## [Cosa farai]
[a] Nel testo di lettura su Sassuolo-Atalanta, chi segna il gol che sblocca la partita all'inizio del secondo tempo?
[b] Ricopia dal testo di lettura su Sassuolo-Atalanta il passo che comincia con "SASSUOLO-ATALANTA 1-0 – Sassuolo-Atalanta" e prosegue fino a "va esattamente così.".

## [Testo di lettura]
····················

SASSUOLO-ATALANTA 1-0 – Sassuolo-Atalanta è la partita del divertimento da un po’ di anni a questa parte. Parliamo di due squadre che gongolano sulla loro forza, sul loro calcio offensivo, a volte con un pragmatismo d’altri tempi, altre specchiandosi nella fierezza di chi gioca un calcio spregiudicato e non potrebbe fare altrimenti. I moduli sono diversi, ma quella voglia di andare uomo contro uomo, attaccare gli spazi, recuperare subito la palla per far male e innescare la forza offensiva degli uni o degli altri è comune. Per questo dalla sfida del Mapei ci si aspetta che i pop corn escano direttamente dalla tv, ma in realtà non va esattamente così.

I neroverdi vogliono dare continuità alla clamorosa vittoria contro il Milan e con un Domenico Berardi così è lecito crederci. L’Atalanta, invece, deve dare prova di esserci sempre e una vittoria in trasferta su un campo complicato potrebbe dare l’iniezione di fiducia per tenere il passo in un momento decisivo della stagione. A dire il vero, lo spettacolo si trasforma in una partita decisamente diversa: l’agonismo c’è, i ritmi alti e la corsa pure, ma anche un nervosismo generale che aumenta con il passare dei minuti. Ne sa qualcosa Joakim Maehle che viene espulso già nel primo tempo con rosso diretto per un fallaccio in scivolata.

A questo punto, i padroni di casa prendono il sopravvento sul campo e fanno girare orizzontalmente il pallone, in modo da trovare impreparati gli avversari. Il colpo di genio che sblocca la partita a inizio secondo tempo è di Armand Lauriente. L’esterno d’attacco punta la porta avversaria, salta un paio di avversari e poi dalla media distanza fa partire un destro incrociato che gonfia la rete. Uno a zero e palla al centro, anche l’ennesimo copione tattico da recitare nella partita per l’Atalanta. A questo punto, Gian Piero Gasperini sbilancia la squadra mettendo in campo Duvan Zapata e Mario Pasalic, poi anche Luis Muriel.

····················

## [Record di dati]
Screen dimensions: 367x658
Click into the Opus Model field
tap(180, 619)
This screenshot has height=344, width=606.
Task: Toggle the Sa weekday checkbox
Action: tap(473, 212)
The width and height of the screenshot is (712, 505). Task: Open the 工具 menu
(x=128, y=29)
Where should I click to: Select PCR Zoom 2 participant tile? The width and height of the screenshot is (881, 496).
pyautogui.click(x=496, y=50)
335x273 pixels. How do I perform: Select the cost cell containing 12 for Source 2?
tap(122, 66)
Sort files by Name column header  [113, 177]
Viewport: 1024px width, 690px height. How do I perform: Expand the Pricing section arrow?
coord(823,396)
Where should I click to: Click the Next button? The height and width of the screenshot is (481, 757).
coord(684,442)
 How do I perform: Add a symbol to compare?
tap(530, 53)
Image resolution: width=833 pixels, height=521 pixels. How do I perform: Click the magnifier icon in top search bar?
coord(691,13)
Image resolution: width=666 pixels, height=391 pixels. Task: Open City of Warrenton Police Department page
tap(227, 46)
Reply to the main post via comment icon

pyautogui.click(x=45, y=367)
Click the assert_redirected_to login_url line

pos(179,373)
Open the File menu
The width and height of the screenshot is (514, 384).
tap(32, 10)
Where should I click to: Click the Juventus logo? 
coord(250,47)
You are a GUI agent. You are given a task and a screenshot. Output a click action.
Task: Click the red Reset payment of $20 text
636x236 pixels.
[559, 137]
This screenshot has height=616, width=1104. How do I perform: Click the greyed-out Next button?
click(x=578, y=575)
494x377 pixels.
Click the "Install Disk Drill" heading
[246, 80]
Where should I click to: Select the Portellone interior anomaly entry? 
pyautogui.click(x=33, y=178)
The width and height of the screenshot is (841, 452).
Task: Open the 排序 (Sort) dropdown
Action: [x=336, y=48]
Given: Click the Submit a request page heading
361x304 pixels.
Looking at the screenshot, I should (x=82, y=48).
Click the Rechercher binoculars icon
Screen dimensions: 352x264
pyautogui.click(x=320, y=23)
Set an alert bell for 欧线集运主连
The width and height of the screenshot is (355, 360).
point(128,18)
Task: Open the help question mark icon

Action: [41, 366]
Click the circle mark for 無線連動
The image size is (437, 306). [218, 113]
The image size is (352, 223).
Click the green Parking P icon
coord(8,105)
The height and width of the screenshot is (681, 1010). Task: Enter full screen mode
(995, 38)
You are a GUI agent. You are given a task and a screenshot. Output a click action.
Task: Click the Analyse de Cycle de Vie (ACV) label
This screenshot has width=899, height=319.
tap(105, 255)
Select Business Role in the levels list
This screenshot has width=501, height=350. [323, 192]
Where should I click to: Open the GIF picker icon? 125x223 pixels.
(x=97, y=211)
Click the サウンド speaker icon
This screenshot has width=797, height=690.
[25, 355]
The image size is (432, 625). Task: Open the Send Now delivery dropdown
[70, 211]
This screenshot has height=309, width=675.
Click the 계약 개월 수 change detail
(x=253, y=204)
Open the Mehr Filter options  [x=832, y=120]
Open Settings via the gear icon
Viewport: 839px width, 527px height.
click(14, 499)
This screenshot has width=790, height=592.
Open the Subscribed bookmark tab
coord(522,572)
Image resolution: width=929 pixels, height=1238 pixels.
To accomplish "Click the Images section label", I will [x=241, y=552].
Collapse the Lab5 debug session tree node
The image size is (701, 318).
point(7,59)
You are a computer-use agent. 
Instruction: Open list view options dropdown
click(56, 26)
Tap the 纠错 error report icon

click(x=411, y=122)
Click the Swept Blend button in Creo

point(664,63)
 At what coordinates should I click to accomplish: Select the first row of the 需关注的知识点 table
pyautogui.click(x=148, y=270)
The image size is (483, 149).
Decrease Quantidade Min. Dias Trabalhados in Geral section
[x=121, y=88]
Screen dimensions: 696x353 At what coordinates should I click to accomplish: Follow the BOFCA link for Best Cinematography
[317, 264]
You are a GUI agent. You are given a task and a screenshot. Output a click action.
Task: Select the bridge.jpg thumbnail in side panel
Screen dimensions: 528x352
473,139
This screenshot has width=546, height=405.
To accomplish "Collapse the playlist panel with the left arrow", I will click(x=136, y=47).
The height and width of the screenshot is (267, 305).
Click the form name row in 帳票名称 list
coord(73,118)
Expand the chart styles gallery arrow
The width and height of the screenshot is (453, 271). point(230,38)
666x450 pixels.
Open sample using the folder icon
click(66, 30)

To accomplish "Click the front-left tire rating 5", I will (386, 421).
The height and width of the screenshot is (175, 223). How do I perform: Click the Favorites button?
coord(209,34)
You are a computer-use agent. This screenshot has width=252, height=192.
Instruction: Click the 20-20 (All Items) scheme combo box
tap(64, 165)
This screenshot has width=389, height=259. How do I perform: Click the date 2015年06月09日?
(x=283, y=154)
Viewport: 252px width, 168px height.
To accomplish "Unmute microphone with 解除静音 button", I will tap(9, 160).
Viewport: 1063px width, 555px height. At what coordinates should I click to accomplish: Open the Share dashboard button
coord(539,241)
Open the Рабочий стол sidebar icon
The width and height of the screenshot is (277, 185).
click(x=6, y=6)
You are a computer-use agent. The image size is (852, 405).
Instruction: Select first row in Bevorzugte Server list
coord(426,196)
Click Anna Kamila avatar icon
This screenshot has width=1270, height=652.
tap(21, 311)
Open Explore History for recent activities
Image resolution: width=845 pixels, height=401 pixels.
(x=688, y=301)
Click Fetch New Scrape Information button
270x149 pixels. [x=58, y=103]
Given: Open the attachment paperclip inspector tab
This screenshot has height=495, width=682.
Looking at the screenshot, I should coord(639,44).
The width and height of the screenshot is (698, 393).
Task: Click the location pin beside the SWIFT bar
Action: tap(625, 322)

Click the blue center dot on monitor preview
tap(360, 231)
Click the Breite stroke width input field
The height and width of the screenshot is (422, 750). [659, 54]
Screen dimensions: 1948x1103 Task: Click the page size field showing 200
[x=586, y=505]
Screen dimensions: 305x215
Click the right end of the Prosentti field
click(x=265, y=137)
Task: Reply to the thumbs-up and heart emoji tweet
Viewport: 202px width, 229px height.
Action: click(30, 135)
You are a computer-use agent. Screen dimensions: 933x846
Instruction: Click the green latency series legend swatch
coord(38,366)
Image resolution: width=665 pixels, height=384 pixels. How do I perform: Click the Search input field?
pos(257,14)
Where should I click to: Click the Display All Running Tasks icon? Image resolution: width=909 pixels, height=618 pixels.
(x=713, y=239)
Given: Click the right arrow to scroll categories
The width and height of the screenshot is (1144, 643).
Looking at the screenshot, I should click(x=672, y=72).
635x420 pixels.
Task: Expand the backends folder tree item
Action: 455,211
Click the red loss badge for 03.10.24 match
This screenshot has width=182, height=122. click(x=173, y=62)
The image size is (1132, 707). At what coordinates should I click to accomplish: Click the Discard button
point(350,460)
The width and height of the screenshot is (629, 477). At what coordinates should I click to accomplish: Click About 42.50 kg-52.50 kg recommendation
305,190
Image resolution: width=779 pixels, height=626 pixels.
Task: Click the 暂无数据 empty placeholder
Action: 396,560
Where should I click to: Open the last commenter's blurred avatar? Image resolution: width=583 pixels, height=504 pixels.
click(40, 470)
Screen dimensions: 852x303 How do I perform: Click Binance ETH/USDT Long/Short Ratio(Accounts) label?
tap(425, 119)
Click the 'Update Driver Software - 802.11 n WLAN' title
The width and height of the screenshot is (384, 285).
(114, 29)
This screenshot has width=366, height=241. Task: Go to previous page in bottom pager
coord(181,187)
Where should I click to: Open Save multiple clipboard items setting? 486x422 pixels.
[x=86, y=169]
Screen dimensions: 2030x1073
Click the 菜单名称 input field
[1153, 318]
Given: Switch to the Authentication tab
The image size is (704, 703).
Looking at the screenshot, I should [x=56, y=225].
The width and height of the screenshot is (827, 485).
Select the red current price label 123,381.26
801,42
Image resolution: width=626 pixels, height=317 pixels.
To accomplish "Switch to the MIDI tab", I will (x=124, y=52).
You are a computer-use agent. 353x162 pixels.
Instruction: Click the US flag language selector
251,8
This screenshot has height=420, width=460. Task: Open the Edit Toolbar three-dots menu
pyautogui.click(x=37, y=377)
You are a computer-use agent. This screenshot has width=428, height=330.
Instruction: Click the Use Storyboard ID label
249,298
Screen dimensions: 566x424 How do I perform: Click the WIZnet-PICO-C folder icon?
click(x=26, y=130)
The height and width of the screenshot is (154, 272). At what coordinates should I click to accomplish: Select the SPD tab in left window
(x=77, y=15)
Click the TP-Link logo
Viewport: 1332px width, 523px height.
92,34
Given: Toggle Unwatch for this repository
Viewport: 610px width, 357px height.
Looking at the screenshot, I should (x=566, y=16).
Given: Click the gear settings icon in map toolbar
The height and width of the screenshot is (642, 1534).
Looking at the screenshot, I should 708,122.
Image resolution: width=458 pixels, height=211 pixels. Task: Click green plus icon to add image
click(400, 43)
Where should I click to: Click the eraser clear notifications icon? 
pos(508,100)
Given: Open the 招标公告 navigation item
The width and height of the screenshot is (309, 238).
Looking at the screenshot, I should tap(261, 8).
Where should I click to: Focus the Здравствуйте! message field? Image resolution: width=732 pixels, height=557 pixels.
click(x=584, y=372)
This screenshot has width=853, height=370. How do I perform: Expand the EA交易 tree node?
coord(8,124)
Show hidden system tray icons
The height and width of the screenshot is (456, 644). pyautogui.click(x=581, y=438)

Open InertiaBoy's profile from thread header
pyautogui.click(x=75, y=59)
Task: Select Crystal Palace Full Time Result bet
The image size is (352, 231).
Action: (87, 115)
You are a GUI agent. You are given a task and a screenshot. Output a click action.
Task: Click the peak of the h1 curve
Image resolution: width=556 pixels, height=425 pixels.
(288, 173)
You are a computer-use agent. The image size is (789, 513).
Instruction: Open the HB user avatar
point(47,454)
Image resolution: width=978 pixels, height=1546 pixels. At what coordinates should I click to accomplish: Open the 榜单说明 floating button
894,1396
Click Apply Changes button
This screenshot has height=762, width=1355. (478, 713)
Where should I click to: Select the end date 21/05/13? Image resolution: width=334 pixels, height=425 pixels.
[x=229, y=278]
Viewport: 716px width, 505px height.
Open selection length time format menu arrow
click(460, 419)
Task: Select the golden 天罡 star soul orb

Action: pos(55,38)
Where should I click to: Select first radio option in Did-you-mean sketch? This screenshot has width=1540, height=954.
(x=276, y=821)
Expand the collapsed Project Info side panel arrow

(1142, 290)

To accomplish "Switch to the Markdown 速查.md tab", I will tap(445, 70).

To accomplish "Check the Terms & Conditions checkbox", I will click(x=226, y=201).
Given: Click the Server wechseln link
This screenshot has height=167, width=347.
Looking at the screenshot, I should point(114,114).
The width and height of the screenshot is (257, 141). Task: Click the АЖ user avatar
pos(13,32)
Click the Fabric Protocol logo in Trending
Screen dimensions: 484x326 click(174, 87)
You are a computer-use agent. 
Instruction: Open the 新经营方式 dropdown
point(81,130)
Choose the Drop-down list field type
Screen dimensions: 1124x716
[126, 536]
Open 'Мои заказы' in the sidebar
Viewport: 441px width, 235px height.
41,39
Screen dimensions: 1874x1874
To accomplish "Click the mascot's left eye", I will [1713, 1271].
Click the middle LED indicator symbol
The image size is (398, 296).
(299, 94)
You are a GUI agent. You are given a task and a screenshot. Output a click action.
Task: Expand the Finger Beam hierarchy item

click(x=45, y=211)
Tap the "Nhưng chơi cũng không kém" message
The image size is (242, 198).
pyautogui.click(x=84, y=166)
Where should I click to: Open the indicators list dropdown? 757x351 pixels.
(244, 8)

····················

## [Soluzioni degli esercizi]
[a] Armand Lauriente.

[b]
SASSUOLO-ATALANTA 1-0 – Sassuolo-Atalanta è la partita del divertimento da un po’ di anni a questa parte. Parliamo di due squadre che gongolano sulla loro forza, sul loro calcio offensivo, a volte con un pragmatismo d’altri tempi, altre specchiandosi nella fierezza di chi gioca un calcio spregiudicato e non potrebbe fare altrimenti. I moduli sono diversi, ma quella voglia di andare uomo contro uomo, attaccare gli spazi, recuperare subito la palla per far male e innescare la forza offensiva degli uni o degli altri è comune. Per questo dalla sfida del Mapei ci si aspetta che i pop corn escano direttamente dalla tv, ma in realtà non va esattamente così.